The Beast of Maug Maurai, Part One: The Culling
Page 12
There was a granite silence as the two men faced one other. Lokk Lurius’ jaw tightened and his hands slipped to the grips of his swords. He turned his head to the side, his eyes still on Grae, spat on the road. Then he quietly unbuckled the double sword belt. He allowed Sir Jastyn to take the weapons.
“Mind they don’t leave their sheaths,” said Lokk. He tugged his horse back a step and returned Grae’s stare.
In the end, it didn’t matter that they had no weapons. The Andraens scattered as Grae and Lokk rode up the ridge. Grae called to them, but nothing he said would bring them closer. Each time the soldiers tried to close with them, the Andraens scattered and galloped farther away. Then they would stop and hoot, and taunt them by waving the bane box in the air.
After a mile of this Grae decided that it was better to face Hammer’s insecurities than to waste more time, so they returned to the squad.

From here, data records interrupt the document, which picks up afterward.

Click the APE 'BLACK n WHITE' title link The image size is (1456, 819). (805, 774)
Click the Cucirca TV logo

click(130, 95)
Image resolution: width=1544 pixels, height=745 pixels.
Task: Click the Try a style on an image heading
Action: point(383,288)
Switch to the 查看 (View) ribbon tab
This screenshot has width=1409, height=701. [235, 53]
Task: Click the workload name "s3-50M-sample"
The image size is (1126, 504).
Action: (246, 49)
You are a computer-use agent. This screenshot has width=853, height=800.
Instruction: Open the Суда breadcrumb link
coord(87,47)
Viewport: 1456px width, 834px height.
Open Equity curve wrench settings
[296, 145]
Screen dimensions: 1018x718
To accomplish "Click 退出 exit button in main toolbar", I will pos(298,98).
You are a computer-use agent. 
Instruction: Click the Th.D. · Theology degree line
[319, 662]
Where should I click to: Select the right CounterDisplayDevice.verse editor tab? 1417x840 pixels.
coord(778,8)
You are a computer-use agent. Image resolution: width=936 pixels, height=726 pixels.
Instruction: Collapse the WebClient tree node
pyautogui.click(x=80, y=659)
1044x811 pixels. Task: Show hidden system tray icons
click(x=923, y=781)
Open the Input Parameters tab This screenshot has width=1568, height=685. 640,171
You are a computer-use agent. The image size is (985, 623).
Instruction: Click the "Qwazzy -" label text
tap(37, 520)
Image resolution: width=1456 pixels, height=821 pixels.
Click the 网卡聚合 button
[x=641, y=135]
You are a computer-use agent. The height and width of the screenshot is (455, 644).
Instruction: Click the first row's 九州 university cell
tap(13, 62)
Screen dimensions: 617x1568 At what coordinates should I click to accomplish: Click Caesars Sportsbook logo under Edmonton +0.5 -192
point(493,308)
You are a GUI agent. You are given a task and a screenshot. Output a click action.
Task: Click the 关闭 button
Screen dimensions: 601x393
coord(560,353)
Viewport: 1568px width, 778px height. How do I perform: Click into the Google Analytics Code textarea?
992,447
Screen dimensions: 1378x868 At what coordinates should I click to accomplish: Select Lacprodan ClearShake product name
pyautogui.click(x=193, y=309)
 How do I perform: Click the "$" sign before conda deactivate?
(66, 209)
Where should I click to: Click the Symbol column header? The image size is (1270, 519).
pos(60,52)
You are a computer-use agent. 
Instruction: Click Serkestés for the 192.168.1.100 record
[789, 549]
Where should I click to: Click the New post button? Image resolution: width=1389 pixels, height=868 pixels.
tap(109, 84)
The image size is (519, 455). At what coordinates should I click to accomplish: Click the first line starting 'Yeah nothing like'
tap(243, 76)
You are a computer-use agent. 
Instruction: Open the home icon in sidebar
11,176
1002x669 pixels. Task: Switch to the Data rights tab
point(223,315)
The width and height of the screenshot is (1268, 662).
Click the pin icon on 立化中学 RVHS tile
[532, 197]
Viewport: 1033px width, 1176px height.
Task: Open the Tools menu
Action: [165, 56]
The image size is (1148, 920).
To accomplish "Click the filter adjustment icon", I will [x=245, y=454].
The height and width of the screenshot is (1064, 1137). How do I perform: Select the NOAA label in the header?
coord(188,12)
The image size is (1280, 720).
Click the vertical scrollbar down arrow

‘What ‘appened?” asked Hammer.
“Lokk chased him down and smashed the box,” said Grae. “All the bones fell out.” Hammer turned to Lokk Lurius, raised an eyebrow.
The Eridian looked at Grae Barragns then cast his gaze up the nearest barrow. He spit to the side again and nodded. “Bones everywhere.”
“They think I stole something,” said Hammer as they rode northward. “But I didn’t.”
“What do they think you stole?” said Grae. “And why do they think you stole it, Hammer?”
“It’s complicated Grae. Can we talk about it when we’re in the forest?”
Grae studied his old friend. There was sorrow in the man’s eyes.
Less than a quarter-bell later they were flagged down yet again. This time by a man and woman, both peasants, walking beside a wagon drawn by an ancient mule. The man waved them down, hopping in place and shouting.
“We ain’t never gonna make Maug Maurai,” said Hammer.
Grae nodded to the peasant. “Trouble?” He dismounted and studied the wagon. It was packed with open sacks of gold lentils. The wheels looked fine. The mule was old but seemed healthy.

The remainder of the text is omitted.